_INSTRUCTIONS TO FOLLOW_. Give the lines of the material verbatim, from the first line to the line with "Click the Refresh", including both.
-- MATERIALS PROVIDED follows --
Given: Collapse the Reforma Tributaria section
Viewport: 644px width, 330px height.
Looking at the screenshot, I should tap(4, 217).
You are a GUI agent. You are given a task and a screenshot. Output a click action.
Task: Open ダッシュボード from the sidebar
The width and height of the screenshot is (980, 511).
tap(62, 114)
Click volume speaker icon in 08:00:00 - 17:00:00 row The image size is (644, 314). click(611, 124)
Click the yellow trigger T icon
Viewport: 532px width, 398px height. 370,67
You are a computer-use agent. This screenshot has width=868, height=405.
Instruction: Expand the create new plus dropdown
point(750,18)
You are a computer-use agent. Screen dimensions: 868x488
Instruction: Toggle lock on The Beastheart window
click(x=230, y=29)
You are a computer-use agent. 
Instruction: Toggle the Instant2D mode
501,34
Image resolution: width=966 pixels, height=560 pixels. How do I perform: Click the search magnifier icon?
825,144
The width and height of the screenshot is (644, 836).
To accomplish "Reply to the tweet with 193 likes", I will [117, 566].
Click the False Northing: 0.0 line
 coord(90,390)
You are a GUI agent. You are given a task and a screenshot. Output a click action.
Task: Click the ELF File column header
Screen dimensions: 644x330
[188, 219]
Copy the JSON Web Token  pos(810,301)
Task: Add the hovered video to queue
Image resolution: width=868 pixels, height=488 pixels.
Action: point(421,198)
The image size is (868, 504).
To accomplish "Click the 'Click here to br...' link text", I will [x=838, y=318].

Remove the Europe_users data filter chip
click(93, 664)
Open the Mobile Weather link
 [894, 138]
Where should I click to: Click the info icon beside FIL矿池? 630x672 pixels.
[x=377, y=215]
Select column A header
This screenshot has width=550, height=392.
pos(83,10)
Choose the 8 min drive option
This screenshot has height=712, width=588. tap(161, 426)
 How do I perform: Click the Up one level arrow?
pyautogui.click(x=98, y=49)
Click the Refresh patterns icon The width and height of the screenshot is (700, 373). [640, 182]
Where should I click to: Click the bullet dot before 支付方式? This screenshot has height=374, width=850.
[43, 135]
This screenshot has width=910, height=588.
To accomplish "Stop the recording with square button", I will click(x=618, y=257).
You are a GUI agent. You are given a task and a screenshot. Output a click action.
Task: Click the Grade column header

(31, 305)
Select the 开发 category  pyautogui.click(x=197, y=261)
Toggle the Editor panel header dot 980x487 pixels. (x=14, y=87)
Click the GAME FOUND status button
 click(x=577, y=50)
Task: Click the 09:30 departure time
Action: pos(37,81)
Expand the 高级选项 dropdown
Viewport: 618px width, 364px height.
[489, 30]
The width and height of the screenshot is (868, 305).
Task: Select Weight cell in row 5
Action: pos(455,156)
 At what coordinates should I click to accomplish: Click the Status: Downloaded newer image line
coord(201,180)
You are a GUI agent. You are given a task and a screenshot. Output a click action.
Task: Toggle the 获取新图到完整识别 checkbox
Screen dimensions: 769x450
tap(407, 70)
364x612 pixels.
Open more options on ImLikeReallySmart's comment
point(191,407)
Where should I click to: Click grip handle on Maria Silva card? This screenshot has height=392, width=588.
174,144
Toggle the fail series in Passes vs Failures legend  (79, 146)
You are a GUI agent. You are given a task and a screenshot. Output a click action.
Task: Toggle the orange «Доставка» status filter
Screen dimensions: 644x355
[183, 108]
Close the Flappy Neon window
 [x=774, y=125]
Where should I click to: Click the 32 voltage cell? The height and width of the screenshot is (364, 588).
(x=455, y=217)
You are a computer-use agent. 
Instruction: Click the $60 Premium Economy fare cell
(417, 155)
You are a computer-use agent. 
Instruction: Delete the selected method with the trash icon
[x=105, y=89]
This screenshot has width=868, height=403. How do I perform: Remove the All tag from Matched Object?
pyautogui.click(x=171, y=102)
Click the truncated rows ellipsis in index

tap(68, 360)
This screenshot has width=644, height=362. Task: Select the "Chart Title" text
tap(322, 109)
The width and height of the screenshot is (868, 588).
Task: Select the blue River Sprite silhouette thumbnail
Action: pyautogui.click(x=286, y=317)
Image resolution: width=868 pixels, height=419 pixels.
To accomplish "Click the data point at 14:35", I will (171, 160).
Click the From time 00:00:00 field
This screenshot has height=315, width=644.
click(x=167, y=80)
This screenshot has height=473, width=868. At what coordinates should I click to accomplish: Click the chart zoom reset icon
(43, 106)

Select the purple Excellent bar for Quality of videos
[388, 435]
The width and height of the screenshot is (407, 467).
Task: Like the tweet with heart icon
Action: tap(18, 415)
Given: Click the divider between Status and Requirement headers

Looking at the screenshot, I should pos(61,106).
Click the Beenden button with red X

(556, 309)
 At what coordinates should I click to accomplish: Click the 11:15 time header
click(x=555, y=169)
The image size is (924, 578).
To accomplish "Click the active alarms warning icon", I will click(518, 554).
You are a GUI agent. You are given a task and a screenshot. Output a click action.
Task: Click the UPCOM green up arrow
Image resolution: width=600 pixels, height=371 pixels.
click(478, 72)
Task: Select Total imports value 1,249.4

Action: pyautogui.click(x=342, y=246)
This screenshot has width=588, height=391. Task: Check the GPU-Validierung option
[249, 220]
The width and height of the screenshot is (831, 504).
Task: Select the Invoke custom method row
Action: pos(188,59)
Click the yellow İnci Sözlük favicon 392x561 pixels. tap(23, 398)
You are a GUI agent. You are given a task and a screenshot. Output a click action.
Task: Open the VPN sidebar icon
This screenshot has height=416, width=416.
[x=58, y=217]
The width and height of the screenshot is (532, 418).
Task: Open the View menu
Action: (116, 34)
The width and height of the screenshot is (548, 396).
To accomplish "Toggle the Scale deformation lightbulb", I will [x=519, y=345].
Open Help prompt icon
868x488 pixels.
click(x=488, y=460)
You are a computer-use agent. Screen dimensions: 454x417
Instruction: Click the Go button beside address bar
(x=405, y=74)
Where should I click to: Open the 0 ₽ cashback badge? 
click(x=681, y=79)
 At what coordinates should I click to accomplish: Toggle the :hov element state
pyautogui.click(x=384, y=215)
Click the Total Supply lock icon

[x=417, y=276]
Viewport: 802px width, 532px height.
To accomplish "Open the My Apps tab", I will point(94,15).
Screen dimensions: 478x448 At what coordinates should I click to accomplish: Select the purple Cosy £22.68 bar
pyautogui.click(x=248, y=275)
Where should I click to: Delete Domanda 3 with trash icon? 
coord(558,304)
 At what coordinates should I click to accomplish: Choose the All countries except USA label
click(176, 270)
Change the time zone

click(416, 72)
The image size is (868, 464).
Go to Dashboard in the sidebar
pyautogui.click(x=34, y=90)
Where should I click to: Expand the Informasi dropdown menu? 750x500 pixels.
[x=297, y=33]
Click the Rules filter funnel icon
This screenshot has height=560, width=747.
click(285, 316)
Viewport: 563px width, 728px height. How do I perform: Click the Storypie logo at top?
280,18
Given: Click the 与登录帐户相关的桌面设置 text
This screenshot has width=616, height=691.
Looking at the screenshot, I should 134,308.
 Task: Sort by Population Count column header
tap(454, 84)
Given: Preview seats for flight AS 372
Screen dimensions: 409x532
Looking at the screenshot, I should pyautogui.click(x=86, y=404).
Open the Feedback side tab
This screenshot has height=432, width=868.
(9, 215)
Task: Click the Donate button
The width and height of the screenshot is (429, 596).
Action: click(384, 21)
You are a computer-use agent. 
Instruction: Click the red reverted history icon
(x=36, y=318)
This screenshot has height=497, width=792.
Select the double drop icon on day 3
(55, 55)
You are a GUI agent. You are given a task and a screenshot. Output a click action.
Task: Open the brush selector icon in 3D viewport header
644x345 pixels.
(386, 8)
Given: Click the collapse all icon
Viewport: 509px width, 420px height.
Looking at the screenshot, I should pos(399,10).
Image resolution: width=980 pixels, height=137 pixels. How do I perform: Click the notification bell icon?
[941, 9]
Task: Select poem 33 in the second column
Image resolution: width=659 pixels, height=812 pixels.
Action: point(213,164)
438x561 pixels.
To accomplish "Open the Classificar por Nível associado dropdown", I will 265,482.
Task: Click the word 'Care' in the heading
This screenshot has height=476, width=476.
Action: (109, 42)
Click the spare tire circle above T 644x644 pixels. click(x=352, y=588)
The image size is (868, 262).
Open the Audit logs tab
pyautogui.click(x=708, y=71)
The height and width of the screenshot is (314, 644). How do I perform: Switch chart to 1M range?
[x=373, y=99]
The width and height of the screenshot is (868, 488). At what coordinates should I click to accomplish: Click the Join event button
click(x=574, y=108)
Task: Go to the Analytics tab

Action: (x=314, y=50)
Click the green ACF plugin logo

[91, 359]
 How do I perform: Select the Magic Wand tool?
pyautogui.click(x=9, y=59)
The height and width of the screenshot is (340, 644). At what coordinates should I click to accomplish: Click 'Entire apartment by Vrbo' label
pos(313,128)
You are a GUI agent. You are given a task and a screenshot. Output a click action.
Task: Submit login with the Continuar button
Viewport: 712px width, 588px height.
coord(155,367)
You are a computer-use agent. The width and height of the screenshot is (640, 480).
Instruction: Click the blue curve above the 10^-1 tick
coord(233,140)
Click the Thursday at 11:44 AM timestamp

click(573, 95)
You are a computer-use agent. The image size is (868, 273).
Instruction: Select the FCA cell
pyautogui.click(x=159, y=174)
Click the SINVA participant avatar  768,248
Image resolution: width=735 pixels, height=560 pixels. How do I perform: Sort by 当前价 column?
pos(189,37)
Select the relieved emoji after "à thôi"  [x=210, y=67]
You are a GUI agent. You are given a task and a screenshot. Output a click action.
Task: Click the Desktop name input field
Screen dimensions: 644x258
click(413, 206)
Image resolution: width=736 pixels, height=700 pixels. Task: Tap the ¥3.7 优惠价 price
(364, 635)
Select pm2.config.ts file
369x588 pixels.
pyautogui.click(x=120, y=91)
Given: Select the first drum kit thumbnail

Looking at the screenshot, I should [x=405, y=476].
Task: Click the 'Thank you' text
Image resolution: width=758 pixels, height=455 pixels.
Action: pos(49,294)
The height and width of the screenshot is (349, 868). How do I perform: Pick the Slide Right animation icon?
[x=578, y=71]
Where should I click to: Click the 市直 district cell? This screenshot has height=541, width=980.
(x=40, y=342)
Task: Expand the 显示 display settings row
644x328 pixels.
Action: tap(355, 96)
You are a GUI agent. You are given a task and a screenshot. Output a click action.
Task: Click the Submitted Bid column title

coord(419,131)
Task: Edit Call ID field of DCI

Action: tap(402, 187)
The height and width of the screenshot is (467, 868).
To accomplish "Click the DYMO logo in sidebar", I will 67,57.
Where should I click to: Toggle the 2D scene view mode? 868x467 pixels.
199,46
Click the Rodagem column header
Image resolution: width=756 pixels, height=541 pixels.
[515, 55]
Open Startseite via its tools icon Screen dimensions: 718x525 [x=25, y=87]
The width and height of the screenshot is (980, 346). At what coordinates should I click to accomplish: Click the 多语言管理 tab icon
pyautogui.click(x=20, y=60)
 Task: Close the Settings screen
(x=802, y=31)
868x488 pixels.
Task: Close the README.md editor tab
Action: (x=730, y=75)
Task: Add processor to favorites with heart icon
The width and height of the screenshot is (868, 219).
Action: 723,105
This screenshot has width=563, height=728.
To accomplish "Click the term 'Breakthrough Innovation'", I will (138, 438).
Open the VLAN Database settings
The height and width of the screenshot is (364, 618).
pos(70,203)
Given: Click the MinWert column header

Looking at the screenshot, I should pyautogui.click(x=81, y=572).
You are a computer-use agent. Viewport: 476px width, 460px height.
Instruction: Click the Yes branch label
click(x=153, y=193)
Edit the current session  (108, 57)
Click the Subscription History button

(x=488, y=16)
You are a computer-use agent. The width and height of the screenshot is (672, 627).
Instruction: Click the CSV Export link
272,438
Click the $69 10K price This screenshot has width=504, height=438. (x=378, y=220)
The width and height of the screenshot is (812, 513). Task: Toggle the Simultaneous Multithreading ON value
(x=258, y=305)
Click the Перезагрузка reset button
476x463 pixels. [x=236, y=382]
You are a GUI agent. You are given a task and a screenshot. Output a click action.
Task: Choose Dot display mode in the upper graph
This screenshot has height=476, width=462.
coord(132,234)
-- MATERIALS PROVIDED concluded --
_RESULT BELOW_.
Given: Collapse the Reforma Tributaria section
Viewport: 644px width, 330px height.
Looking at the screenshot, I should tap(4, 217).
You are a GUI agent. You are given a task and a screenshot. Output a click action.
Task: Open ダッシュボード from the sidebar
The width and height of the screenshot is (980, 511).
tap(62, 114)
Click volume speaker icon in 08:00:00 - 17:00:00 row The image size is (644, 314). click(611, 124)
Click the yellow trigger T icon
Viewport: 532px width, 398px height. 370,67
You are a computer-use agent. This screenshot has width=868, height=405.
Instruction: Expand the create new plus dropdown
point(750,18)
You are a computer-use agent. Screen dimensions: 868x488
Instruction: Toggle lock on The Beastheart window
click(x=230, y=29)
You are a computer-use agent. 
Instruction: Toggle the Instant2D mode
501,34
Image resolution: width=966 pixels, height=560 pixels. How do I perform: Click the search magnifier icon?
825,144
The width and height of the screenshot is (644, 836).
To accomplish "Reply to the tweet with 193 likes", I will [117, 566].
Click the False Northing: 0.0 line
 coord(90,390)
You are a GUI agent. You are given a task and a screenshot. Output a click action.
Task: Click the ELF File column header
Screen dimensions: 644x330
[188, 219]
Copy the JSON Web Token  pos(810,301)
Task: Add the hovered video to queue
Image resolution: width=868 pixels, height=488 pixels.
Action: point(421,198)
The image size is (868, 504).
To accomplish "Click the 'Click here to br...' link text", I will [x=838, y=318].

Remove the Europe_users data filter chip
click(93, 664)
Open the Mobile Weather link
 [894, 138]
Where should I click to: Click the info icon beside FIL矿池? 630x672 pixels.
[x=377, y=215]
Select column A header
This screenshot has width=550, height=392.
pos(83,10)
Choose the 8 min drive option
This screenshot has height=712, width=588. tap(161, 426)
 How do I perform: Click the Up one level arrow?
pyautogui.click(x=98, y=49)
Click the Refresh patterns icon The width and height of the screenshot is (700, 373). [640, 182]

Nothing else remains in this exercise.